SQL — The math behind database pt1

A brief understanding of what we don't see in databases

Thiago Silva - @thihenos
5 min readOct 17, 2021

Introduction

This is the first of a series of articles which I will develop about SQL tips and tricks for those which are starting now on database area, and this desire was due mainly to the fact that I realize that many colleges and courses , barely pay enough attention to the database, which is the great silent villain for system performances.

Dimitri Kravtchuk, Oracle performance architect, in his performance presentation that you can check here, says that 95% of slowdown problems are always related to the application layer of the software and not to servers and databases.

And this all happens, mainly due to the lack of experience and knowledge (no one born knowing things), and for this reason, I will indicate here, some books that made me learn things in a more correct way.

What is Structured Query Language or SQL?

The SQL language is a standard from ISO (International Organization for Standards) and ANSI (American National Standards Institute) which still continues to evolve (the last version I followed was updated in 2011) and it is used to manipulate information in the database. There are some cases where we come across to ​​specific languages to each database and which is very similar to SQL because it is an ISO standard, for example Microsoft’s T-SQL and Oracle’s PL/SQL, for this reason always :

  • Choice to use the standard, regardless of the database you are using. Only use non sql standard for a very important reason and that only if it really benefits for you, on the other hand, if one day you need to migrate platform, your impact will be minor if you are using standard SQL.
  • For example, in T-SQL, it accepts 2 types of “not equals” <> and != , the first is standard and the second is not.

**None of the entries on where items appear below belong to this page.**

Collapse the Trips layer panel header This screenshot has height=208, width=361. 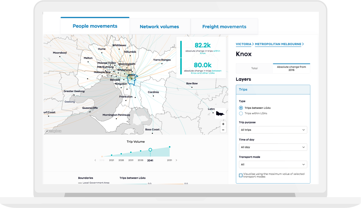coord(273,90)
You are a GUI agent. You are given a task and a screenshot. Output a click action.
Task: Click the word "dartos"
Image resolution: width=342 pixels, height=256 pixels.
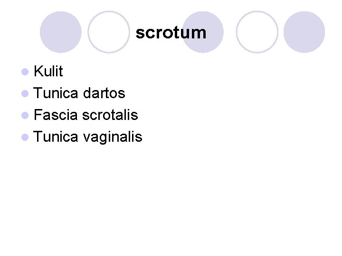coord(104,93)
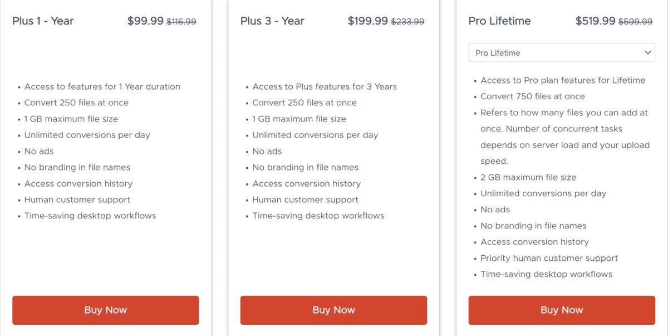668x336 pixels.
Task: Click Buy Now under Plus 3 - Year
Action: tap(333, 310)
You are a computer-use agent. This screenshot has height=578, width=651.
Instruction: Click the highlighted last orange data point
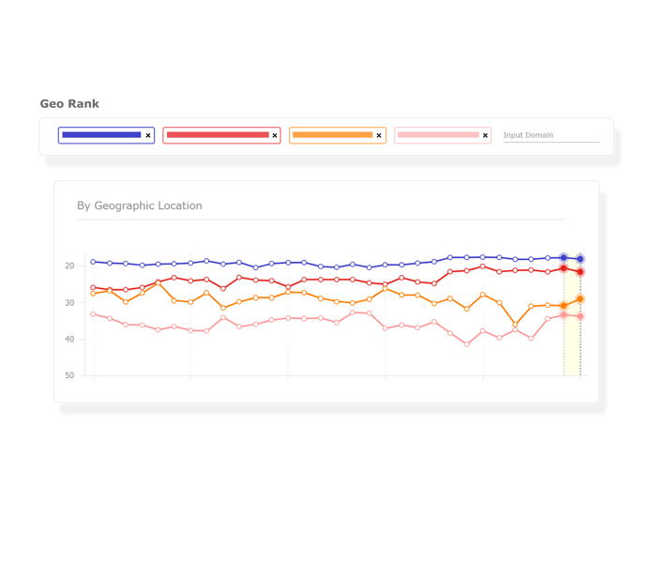[581, 299]
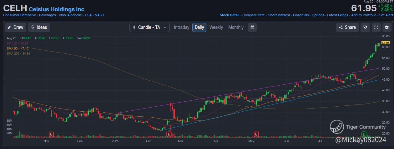Click the diamond premium icon

click(365, 27)
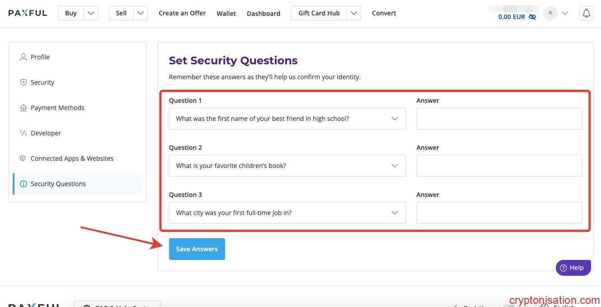The image size is (601, 307).
Task: Click the Paxful logo
Action: pyautogui.click(x=28, y=13)
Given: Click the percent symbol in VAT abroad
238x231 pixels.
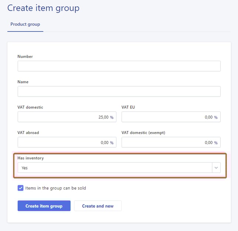Looking at the screenshot, I should tap(112, 142).
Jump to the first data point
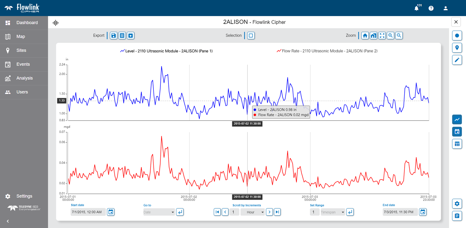The image size is (466, 228). click(217, 212)
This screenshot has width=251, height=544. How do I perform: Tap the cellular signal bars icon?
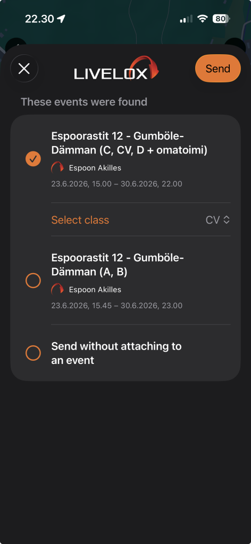tap(186, 19)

SQL é baseado no modelo relacional matemático

The relational model is a mistake because, for many folks, the database is relational due to the table relation (foreign keys), but the term comes from mathematics.

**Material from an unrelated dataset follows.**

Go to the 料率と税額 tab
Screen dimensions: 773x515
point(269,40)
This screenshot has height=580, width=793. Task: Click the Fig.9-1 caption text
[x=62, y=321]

According to the creator of the mathematical theory, Georg Cantor

Sets is any set M of a definition (total), distinct objects m (which are called elements of M) of our perception or our thought”

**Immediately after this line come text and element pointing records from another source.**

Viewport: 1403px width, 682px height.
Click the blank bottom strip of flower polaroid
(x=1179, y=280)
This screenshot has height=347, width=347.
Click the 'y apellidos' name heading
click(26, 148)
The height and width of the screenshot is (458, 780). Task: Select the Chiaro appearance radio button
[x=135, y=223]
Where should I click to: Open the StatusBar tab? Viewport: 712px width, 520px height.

Which means, if M is a set of cars, we can say that every car contains tires, windows, doors, which are its m elements.

By definition: We consider that nobody interacts with an element only of a set, on the contrary, we interact with the whole, that is, hardly anyone uses a car and only interacts with the tire.

Another branch of mathematical model is predicate logic. To filter, ensure integrity, etc… The relational model uses the logic of predicates as one of its steps too.

Examples of predicates:

  • Salary greater than 5000;
  • Age over 20;
  • Name equal to ‘Larissa’;

The anatomy of a query, how does a SELECT statement work?

Now that we understand the basics of database’s math, we’ll get into a little more advanced topic, which I hope you have a bit of knowledge about running a query on a database. We will now talk about how SQL Engine works, which is responsible for all mathematical interpretation in the insertion and retrieval of data in databases.

To explain the step-by-step, let’s consider the query below as an example from this article, to methodically explain what a SQL Engine would perform this command.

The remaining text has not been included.